为了能待在却神洲,能在这里活下去,为了能陪在梧方身边,等到她出关的那一天。
季厌知自己初心不纯,握着剑的指节发白,不肯言语。
“既是为了活下去,今后我便只教你怎么守身杀人。”黎嶂的眸子与她对上,她心念一动,便被捕捉了清楚。
黎嶂的出招愈发简单狠厉,季厌抵挡的吃力。
一次次被剑风打飞出去,旧伤又增新伤,连绵的疼痛下季厌莫名升起些荒谬的情绪,她的师尊好像生气了。
可他望着她的眸子明明无悲无喜,如同从前一样,好像看着的不是她,只是个冰冷的物件。
弗山那只九尾狐曾说过的话,像是在她心中播下了一棵种子,不知何时便会生根发芽,野蛮疯长。

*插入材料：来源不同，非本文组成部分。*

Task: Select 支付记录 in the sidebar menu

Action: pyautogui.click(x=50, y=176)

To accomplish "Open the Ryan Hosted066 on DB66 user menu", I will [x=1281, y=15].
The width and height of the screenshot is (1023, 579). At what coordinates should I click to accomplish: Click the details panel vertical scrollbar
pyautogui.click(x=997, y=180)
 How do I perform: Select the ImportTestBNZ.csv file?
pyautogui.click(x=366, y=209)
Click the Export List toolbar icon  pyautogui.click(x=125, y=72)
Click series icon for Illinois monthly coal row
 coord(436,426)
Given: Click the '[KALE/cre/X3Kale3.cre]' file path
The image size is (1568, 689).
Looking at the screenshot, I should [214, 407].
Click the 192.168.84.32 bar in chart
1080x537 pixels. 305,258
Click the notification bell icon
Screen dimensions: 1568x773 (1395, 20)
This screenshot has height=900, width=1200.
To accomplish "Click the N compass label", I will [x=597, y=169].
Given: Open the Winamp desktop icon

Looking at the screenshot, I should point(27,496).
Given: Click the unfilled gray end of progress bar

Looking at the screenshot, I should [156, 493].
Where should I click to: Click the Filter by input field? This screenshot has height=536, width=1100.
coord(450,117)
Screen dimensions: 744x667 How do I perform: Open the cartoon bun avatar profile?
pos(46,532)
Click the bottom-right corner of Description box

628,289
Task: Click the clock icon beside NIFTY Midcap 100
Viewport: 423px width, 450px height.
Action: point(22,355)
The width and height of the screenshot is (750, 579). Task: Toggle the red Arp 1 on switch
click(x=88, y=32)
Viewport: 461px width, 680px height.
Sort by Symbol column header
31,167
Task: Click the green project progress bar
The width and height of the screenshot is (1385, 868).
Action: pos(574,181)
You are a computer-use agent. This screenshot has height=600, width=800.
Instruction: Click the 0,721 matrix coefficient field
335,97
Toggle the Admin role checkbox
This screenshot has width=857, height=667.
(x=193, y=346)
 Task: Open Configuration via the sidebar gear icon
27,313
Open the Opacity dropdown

神本无情,不过偶尔赐福,得神赐的凡人便以为得了青睐。
可神那双眼里,无悲无喜,除了偶尔的蔑视与怜悯,又何时出现过怜惜。
三日后,季厌再次前往弗山,抛却投机取巧的乖张,谨以月竹林主人之命,要求清理阵法,不再复用。
有违此令,便是与月竹林做对。
弗山夫人沉默应了,她并不看季厌,领弗山众人听完后便离开了。
弗山夫人态度转变太快,直到一切结束,季厌独自站在弗山山下,犹自有些想不明白。
月竹林的名号固然大,但她第一次来弗山便搬出过这个名号,只是方式……大胆了些,弗山夫人也依旧我行我素。
如今俨然换了一个人……
接下来的三个地方顺利多了,有了弗山带头放弃抵抗,剩下几个即便有些不忿,也只是小打小闹一番,不用费多大力气便完成了。
月竹林,季厌开始废寝忘食地练功。
学了剑术无处对敌,月孤剑便成为了她的陪练。
月孤剑是神剑,又跟从黎嶂多年,它的剑术早非常人能及。
月孤授命于黎嶂,助她行走却神洲,但它只会在她最危险的时候出现。
她一次又一次被迫深入凶兽堆中,屡次险些丧命。
然而正是因为在死亡极限的反复跳跃,她的修为在数十年间突飞猛进。
随着境界的不断跃升,她头一次发现自己是有资质的,只是,这还远达不到黎嶂的要求。
“你不觉得你逼她太过了吗?我可不想看到月竹林有两个黎嶂。”
未央的话并未影响到黎嶂对季厌的教导。
他们的时间并不充裕,人间迫切地需要一个完美的神女接替者。
不知从何时开始,却神洲所以人都知道黎嶂多了一个影子。
她寡言冷练,常着朴素灰衣,一身招式简练狠厉,背着黎嶂的剑逐渐走遍却神洲。
后来,她的那身衣裳逐渐洗的发白,不知何时,她穿的衣服褪成了白色。
而她,也有了与山君一较之力。
“影子大人,今日又来巡视,可要坐下喝杯茶?”
“这都是今早新采集的露水煮的,这些日子山间太平了不少,老余的茶铺生意好,高兴便送了我两钱。”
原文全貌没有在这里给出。